TASK INPUT START

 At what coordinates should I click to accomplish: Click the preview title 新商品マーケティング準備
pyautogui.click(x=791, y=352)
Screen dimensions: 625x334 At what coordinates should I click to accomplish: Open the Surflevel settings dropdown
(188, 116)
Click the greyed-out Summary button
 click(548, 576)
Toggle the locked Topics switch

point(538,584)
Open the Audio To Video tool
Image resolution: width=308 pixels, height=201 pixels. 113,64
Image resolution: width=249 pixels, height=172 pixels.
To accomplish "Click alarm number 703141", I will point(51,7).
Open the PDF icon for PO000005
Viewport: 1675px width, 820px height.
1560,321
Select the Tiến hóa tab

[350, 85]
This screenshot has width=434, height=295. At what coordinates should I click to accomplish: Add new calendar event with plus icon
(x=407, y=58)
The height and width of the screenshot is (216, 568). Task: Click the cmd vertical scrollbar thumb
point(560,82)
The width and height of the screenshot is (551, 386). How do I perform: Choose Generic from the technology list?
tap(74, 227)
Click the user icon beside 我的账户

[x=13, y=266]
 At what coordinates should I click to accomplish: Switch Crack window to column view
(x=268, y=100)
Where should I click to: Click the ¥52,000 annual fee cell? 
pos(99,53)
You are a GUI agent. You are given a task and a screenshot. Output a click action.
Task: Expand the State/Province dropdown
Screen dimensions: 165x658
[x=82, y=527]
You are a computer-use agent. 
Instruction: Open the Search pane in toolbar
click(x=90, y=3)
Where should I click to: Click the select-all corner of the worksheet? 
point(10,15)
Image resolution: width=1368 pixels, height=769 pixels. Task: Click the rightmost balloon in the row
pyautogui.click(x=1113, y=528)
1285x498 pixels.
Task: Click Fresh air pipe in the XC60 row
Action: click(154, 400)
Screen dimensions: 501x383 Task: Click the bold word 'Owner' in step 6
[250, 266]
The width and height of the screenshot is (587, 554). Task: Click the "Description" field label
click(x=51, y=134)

TASK INPUT END

ASSIGNED TASK - Working through the records, find each line containing the word "agent" and copy it.

ANSWER AREA -
You are a GUI agent. You are given a task and a screenshot. Output a click action.
You are a computer-use agent. 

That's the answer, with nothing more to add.